==== RECORDS

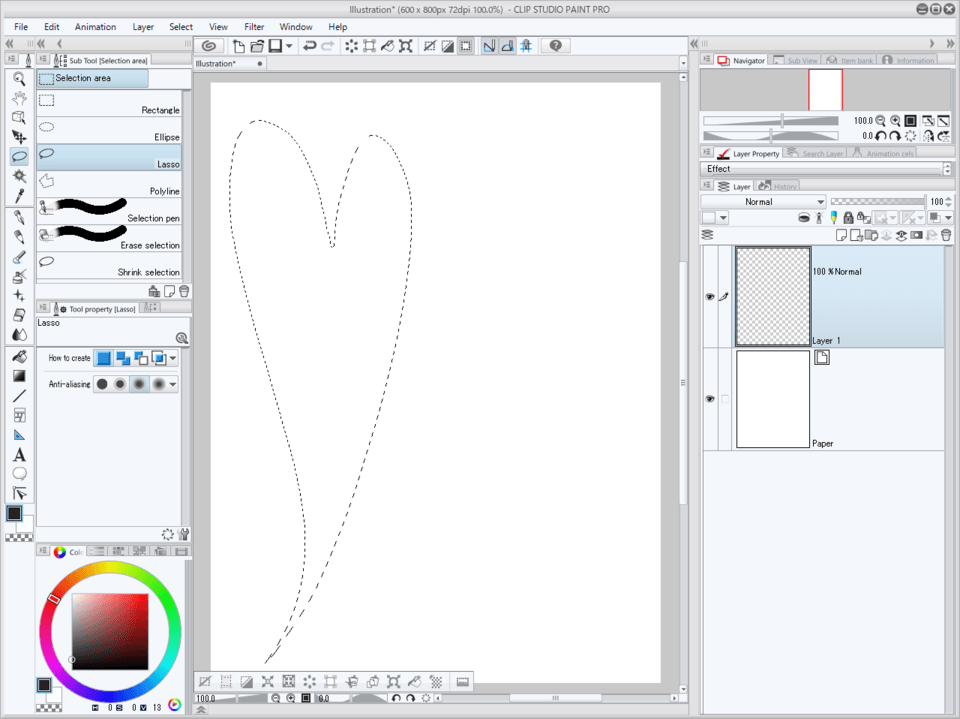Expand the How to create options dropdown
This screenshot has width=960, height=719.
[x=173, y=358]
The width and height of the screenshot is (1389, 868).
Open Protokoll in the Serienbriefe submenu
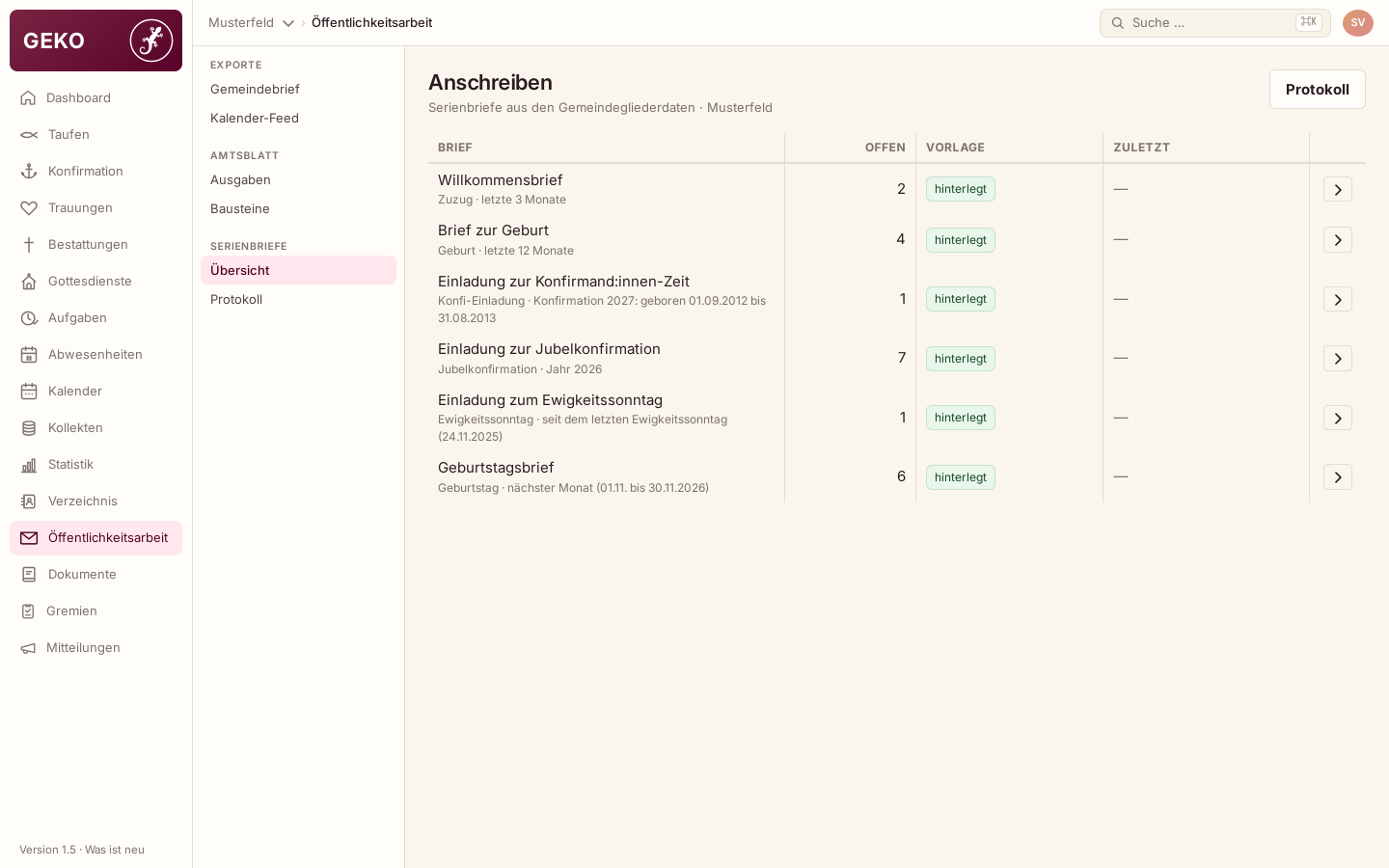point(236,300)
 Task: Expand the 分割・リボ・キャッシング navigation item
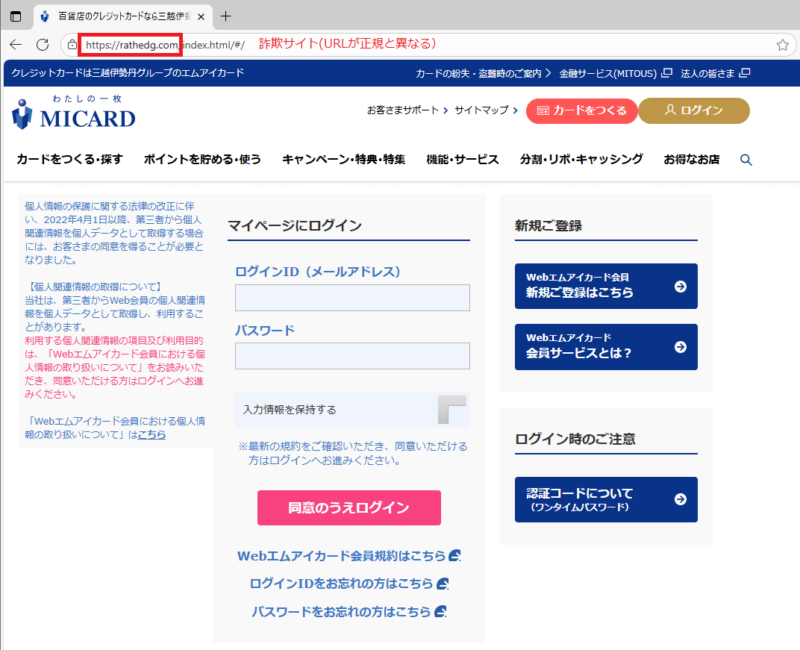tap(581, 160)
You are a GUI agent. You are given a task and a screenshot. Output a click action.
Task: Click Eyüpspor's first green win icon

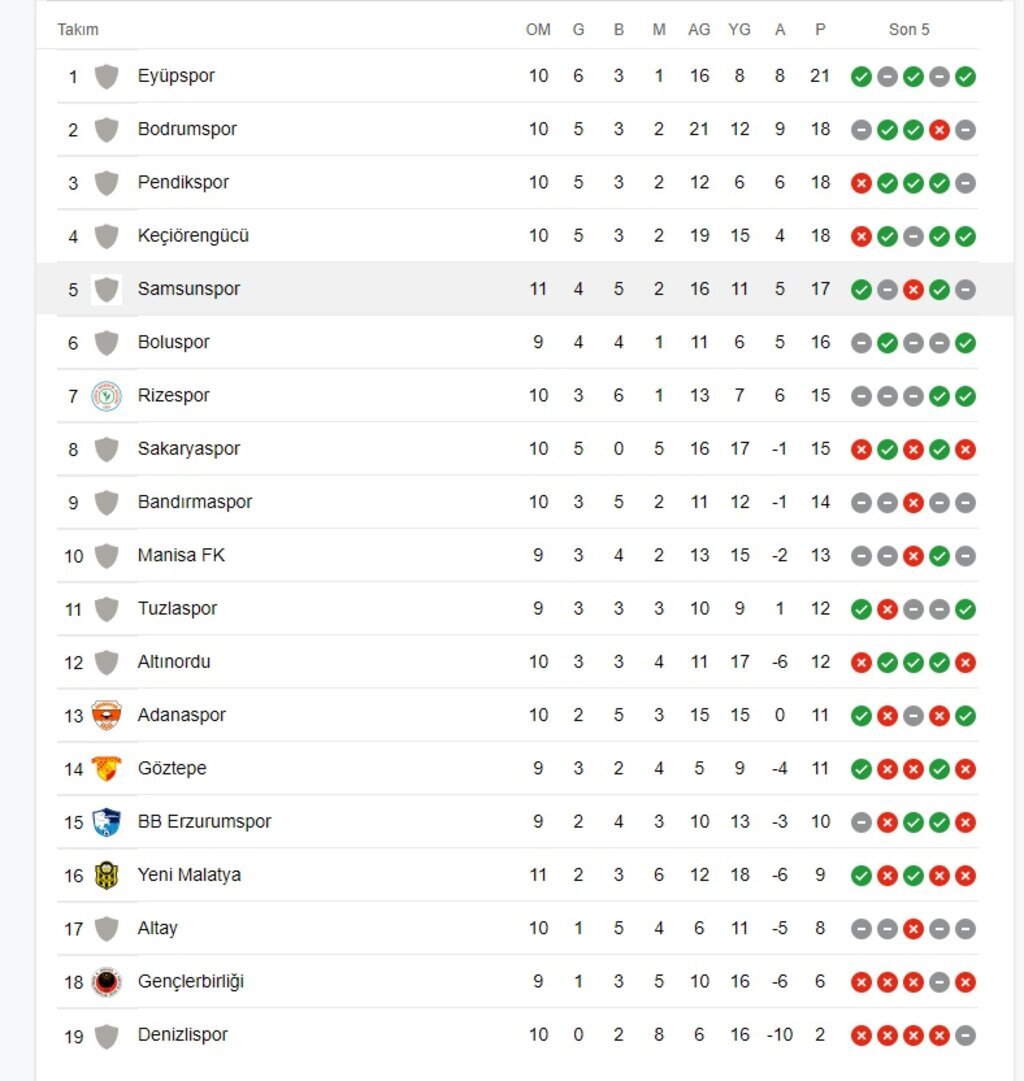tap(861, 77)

========
==== RECORDS

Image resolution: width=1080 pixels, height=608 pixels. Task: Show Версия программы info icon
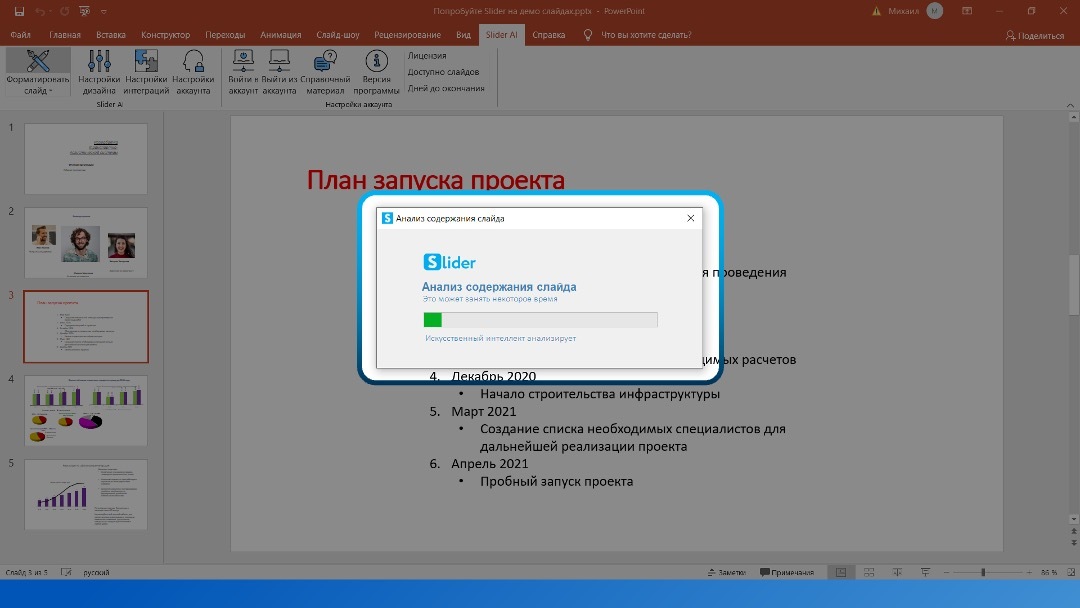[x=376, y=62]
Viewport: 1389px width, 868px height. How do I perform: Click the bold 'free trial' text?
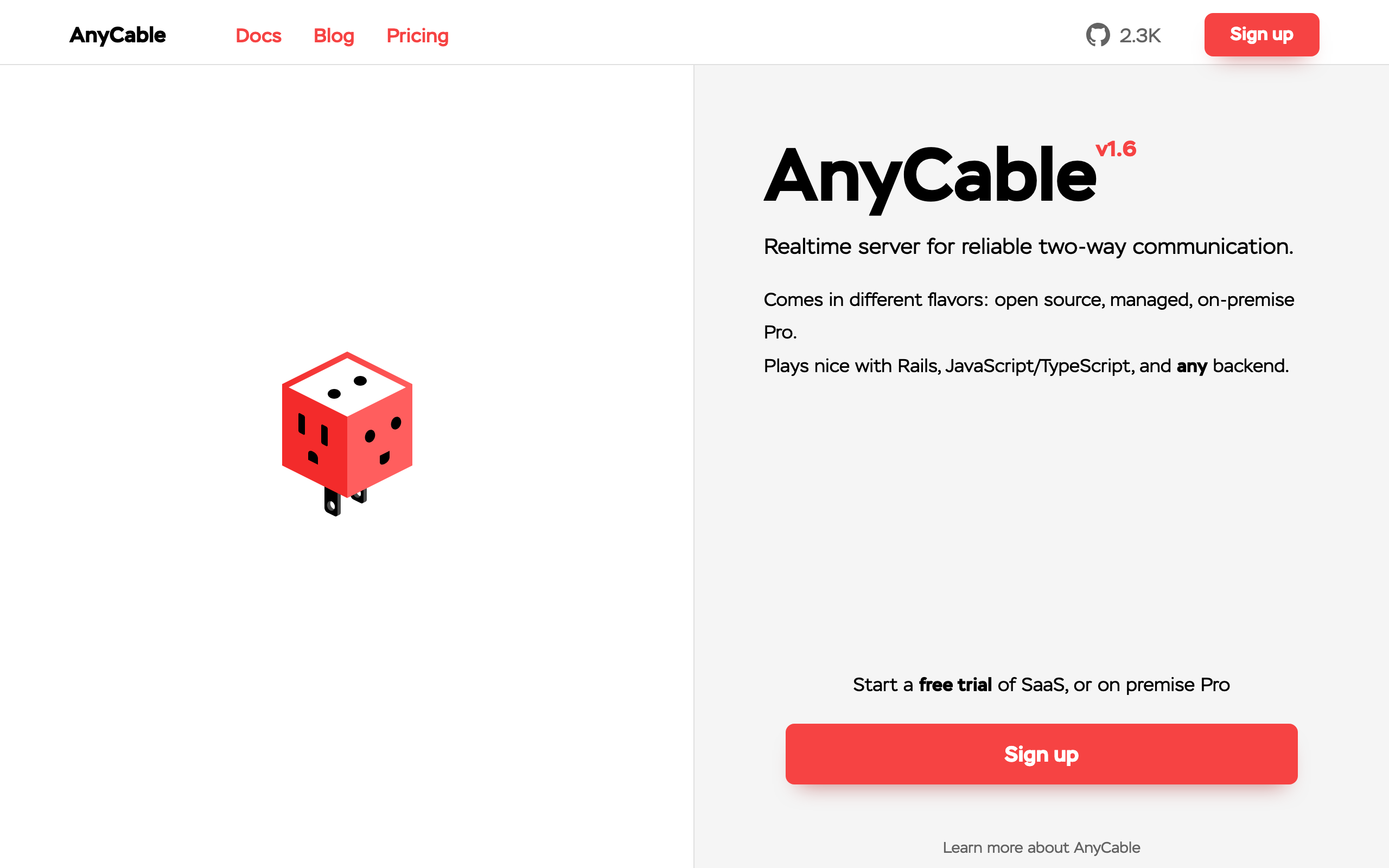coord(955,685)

========
==== RECORDS

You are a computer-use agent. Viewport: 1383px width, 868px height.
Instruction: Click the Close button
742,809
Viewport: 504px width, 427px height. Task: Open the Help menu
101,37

========

» **REQUIREMENTS**
Change "green" to "red" in the records, from the line with "You are a GUI" up to and including the line with "tap(861, 77)". Give back only those lines, otherwise unchanged, and leave out the pictures.

» **ANSWER**
You are a GUI agent. You are given a task and a screenshot. Output a click action.
Task: Click Eyüpspor's first red win icon

tap(861, 77)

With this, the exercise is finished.